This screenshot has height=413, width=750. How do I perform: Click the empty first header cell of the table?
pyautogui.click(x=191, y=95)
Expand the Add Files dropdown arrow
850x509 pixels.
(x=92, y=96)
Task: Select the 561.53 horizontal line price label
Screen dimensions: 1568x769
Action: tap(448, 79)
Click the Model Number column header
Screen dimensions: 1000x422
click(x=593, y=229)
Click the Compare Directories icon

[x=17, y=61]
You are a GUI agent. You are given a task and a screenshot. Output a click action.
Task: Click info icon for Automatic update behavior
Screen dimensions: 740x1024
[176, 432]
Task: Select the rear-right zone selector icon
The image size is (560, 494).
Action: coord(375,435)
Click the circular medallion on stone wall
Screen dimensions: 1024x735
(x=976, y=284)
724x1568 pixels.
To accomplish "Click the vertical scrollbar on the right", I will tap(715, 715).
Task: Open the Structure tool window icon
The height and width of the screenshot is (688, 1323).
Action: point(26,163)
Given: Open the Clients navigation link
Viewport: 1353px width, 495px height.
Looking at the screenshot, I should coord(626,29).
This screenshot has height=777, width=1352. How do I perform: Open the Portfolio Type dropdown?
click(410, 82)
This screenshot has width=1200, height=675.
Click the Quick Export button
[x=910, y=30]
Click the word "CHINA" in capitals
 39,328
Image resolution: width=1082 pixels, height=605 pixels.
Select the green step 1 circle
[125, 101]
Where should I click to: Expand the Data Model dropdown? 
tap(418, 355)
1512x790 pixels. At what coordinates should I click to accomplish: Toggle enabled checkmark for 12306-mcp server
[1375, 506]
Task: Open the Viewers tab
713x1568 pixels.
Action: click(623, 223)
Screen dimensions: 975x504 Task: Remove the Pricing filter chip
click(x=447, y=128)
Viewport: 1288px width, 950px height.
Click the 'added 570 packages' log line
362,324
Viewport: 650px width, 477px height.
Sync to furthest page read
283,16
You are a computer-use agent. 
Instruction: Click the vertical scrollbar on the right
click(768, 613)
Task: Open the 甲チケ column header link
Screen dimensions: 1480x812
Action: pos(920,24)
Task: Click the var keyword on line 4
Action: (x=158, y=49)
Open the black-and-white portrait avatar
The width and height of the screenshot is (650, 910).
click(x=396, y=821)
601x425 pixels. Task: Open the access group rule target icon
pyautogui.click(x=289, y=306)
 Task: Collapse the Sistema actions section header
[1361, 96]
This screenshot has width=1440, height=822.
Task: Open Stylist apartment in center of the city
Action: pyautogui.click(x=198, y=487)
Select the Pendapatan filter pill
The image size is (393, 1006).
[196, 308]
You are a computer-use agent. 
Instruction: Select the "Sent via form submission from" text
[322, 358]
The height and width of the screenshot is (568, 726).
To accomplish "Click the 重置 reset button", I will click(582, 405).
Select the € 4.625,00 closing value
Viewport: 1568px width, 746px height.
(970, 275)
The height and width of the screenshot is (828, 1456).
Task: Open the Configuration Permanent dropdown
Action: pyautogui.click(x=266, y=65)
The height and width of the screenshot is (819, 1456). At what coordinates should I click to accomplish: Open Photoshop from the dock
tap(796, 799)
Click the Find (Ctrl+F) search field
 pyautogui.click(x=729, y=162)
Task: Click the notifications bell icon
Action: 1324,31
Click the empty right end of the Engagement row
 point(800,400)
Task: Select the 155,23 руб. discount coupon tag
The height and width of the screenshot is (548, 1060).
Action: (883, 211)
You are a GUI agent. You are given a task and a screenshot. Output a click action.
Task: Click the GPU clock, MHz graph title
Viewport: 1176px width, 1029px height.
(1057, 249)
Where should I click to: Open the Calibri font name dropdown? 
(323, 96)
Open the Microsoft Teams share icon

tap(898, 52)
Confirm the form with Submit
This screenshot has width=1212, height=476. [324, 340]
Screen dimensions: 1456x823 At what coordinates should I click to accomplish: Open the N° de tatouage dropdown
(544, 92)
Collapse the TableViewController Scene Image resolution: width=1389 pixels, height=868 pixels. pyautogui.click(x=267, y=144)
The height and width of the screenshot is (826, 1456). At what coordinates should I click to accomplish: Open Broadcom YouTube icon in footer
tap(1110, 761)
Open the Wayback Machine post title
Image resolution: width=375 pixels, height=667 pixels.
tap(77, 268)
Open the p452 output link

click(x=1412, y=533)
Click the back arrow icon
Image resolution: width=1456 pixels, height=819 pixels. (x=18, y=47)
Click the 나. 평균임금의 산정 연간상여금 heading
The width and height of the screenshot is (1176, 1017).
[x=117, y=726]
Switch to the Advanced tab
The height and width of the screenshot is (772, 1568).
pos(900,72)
-=-=-=-=-
**Problem requirements**.
Render every line of the items above as a numbered list, leaving out blank lines.

**Solution for this task**.
1. This screenshot has height=413, width=750. How do I perform: Click the empty first header cell of the table?
2. pyautogui.click(x=191, y=95)
3. Expand the Add Files dropdown arrow
4. 850x509 pixels.
5. (x=92, y=96)
6. Task: Select the 561.53 horizontal line price label
7. Screen dimensions: 1568x769
8. Action: tap(448, 79)
9. Click the Model Number column header
10. Screen dimensions: 1000x422
11. click(x=593, y=229)
12. Click the Compare Directories icon
13. [x=17, y=61]
14. You are a GUI agent. You are given a task and a screenshot. Output a click action.
15. Task: Click info icon for Automatic update behavior
16. Screen dimensions: 740x1024
17. [176, 432]
18. Task: Select the rear-right zone selector icon
19. The image size is (560, 494).
20. Action: coord(375,435)
21. Click the circular medallion on stone wall
22. Screen dimensions: 1024x735
23. (x=976, y=284)
24. 724x1568 pixels.
25. To accomplish "Click the vertical scrollbar on the right", I will tap(715, 715).
26. Task: Open the Structure tool window icon
27. The height and width of the screenshot is (688, 1323).
28. Action: point(26,163)
29. Given: Open the Clients navigation link
30. Viewport: 1353px width, 495px height.
31. Looking at the screenshot, I should coord(626,29).
32. This screenshot has height=777, width=1352. How do I perform: Open the Portfolio Type dropdown?
33. click(410, 82)
34. This screenshot has width=1200, height=675.
35. Click the Quick Export button
36. [x=910, y=30]
37. Click the word "CHINA" in capitals
38.  39,328
39. Image resolution: width=1082 pixels, height=605 pixels.
40. Select the green step 1 circle
41. [125, 101]
42. Where should I click to: Expand the Data Model dropdown? 
43. tap(418, 355)
44. 1512x790 pixels. At what coordinates should I click to accomplish: Toggle enabled checkmark for 12306-mcp server
45. [1375, 506]
46. Task: Open the Viewers tab
47. 713x1568 pixels.
48. Action: click(623, 223)
49. Screen dimensions: 975x504 Task: Remove the Pricing filter chip
50. click(x=447, y=128)
51. Viewport: 1288px width, 950px height.
52. Click the 'added 570 packages' log line
53. 362,324
54. Viewport: 650px width, 477px height.
55. Sync to furthest page read
56. 283,16
57. You are a computer-use agent. 
58. Instruction: Click the vertical scrollbar on the right
59. click(768, 613)
60. Task: Open the 甲チケ column header link
61. Screen dimensions: 1480x812
62. Action: pos(920,24)
63. Task: Click the var keyword on line 4
64. Action: (x=158, y=49)
65. Open the black-and-white portrait avatar
66. The width and height of the screenshot is (650, 910).
67. click(x=396, y=821)
68. 601x425 pixels. Task: Open the access group rule target icon
69. pyautogui.click(x=289, y=306)
70.  Task: Collapse the Sistema actions section header
71. [1361, 96]
72. This screenshot has width=1440, height=822.
73. Task: Open Stylist apartment in center of the city
74. Action: pyautogui.click(x=198, y=487)
75. Select the Pendapatan filter pill
76. The image size is (393, 1006).
77. [196, 308]
78. You are a computer-use agent. 
79. Instruction: Select the "Sent via form submission from" text
80. [322, 358]
81. The height and width of the screenshot is (568, 726).
82. To accomplish "Click the 重置 reset button", I will click(582, 405).
83. Select the € 4.625,00 closing value
84. Viewport: 1568px width, 746px height.
85. (970, 275)
86. The height and width of the screenshot is (828, 1456).
87. Task: Open the Configuration Permanent dropdown
88. Action: pyautogui.click(x=266, y=65)
89. The height and width of the screenshot is (819, 1456). At what coordinates should I click to accomplish: Open Photoshop from the dock
90. tap(796, 799)
91. Click the Find (Ctrl+F) search field
92.  pyautogui.click(x=729, y=162)
93. Task: Click the notifications bell icon
94. Action: 1324,31
95. Click the empty right end of the Engagement row
96.  point(800,400)
97. Task: Select the 155,23 руб. discount coupon tag
98. The height and width of the screenshot is (548, 1060).
99. Action: (883, 211)
100. You are a GUI agent. You are given a task and a screenshot. Output a click action.
101. Task: Click the GPU clock, MHz graph title
102. Viewport: 1176px width, 1029px height.
103. (1057, 249)
104. Where should I click to: Open the Calibri font name dropdown? 
105. (323, 96)
106. Open the Microsoft Teams share icon
107. tap(898, 52)
108. Confirm the form with Submit
109. This screenshot has width=1212, height=476. [324, 340]
110. Screen dimensions: 1456x823 At what coordinates should I click to accomplish: Open the N° de tatouage dropdown
111. (544, 92)
112. Collapse the TableViewController Scene Image resolution: width=1389 pixels, height=868 pixels. pyautogui.click(x=267, y=144)
113. The height and width of the screenshot is (826, 1456). At what coordinates should I click to accomplish: Open Broadcom YouTube icon in footer
114. tap(1110, 761)
115. Open the Wayback Machine post title
116. Image resolution: width=375 pixels, height=667 pixels.
117. tap(77, 268)
118. Open the p452 output link
119. click(x=1412, y=533)
120. Click the back arrow icon
121. Image resolution: width=1456 pixels, height=819 pixels. (x=18, y=47)
122. Click the 나. 평균임금의 산정 연간상여금 heading
123. The width and height of the screenshot is (1176, 1017).
124. [x=117, y=726]
125. Switch to the Advanced tab
126. The height and width of the screenshot is (772, 1568).
127. pos(900,72)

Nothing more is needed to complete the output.